Christmas with the Kranks (movie review)
Who would have guessed Jamie Lee Curtis could squawk like that?
In November of 2001, John Grisham took time off from writing about lawyers saving the world and published Skipping Christmas just in time to cash in on the holiday season. People generally consider the book to be “just OK;” a mediocre effort from a great writer. Entertainment Weekly gave it a C+, that sort of thing. However, when the novel was adapted for the silver screen, the bar lowered further still.
If you have no ambition to ever see Christmas with the Kranks, watch the trailer – it summarizes three quarters of the movie very well, and it’s certainly better than sitting through this loathsome turd. Pardon my French, but you’re better off crankin’ one out than watching this piece of krank. This movie has no business being a major motion picture and should have been a made for TV movie starring Alan Thicke or something. More ranting after the jump.

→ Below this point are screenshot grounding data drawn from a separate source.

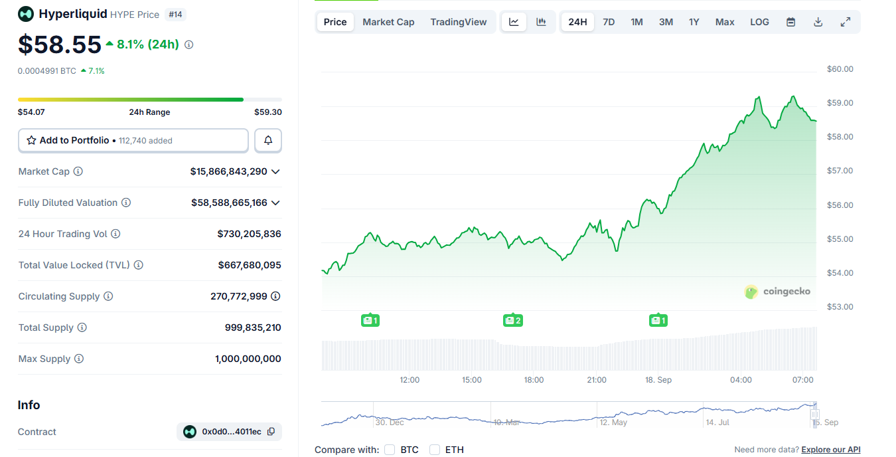Viewport: 896px width, 457px height.
Task: Download the chart data
Action: tap(818, 21)
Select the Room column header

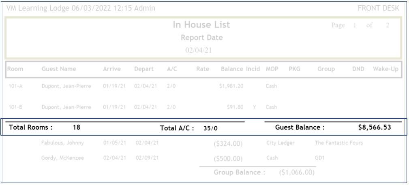tap(15, 69)
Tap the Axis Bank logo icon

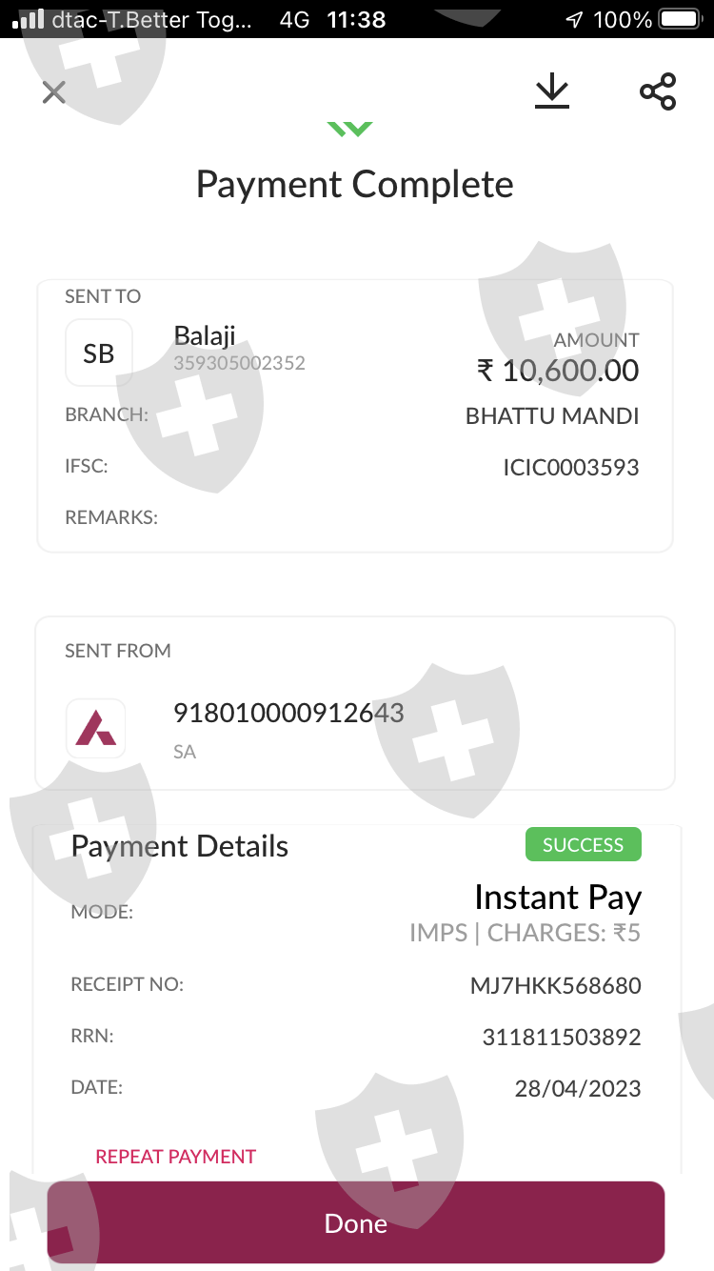pos(96,729)
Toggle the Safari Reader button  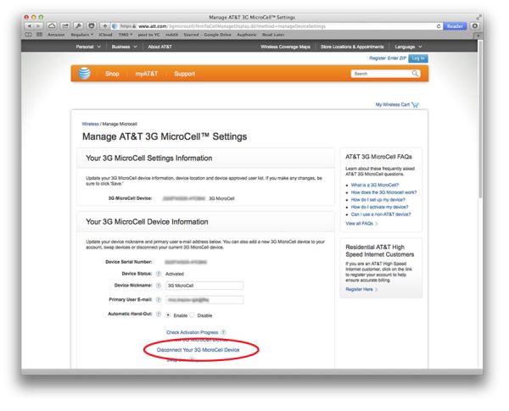(456, 26)
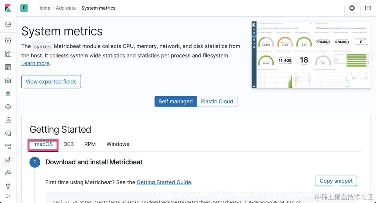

OK, I think that pretty well covers insulting Christmas with the Kranks. Let’s move on to nitpicking it to death.
Everyone is unreasonable
There are no reasonable characters in this movie. Everyone is a bunch of babbling, bumbling buffoons, as Professor McGonagall would say. (Although, the little kid from Malcolm in the Middle sees the error of his ways, but the movie isn’t about him.) The protagonists are not likable, so you don’t sympathise with them – this is the reason why the flick fails as a movie, but there are a zillion more things that take the movie from failed art to unwatchable.
Once their daughter announces that she will not be coming home for Christmas, Tim Allen proposes that he and Jamie Lee Curtis instead forgo their usual holiday spending and instead go on a cruise. Curtis’ character is initially hesitant but quickly agrees that it’s a great idea. Following this initial scene, she proceeds to flip flops more than Mayor Joe Quimby. You will get whiplash at how fast she goes from praising to scolding Allen’s character.
So you’re sitting there, suffering through the movie, sarcastically wondering why there are no cruise scenes in the trailer as the movie continues to hurtle toward the end of the running time and finally, the daughter calls and states the following:
“Hi, i’m engaged after being away for only one month. But we knew each other in the past, so that makes this totally normal. Also, surprise, I’m flying a thousand miles to see you and I’m giving you zero notice. Hope Christmas is going to be exactly as it always is, which I live for, but had no intention of attending until now.”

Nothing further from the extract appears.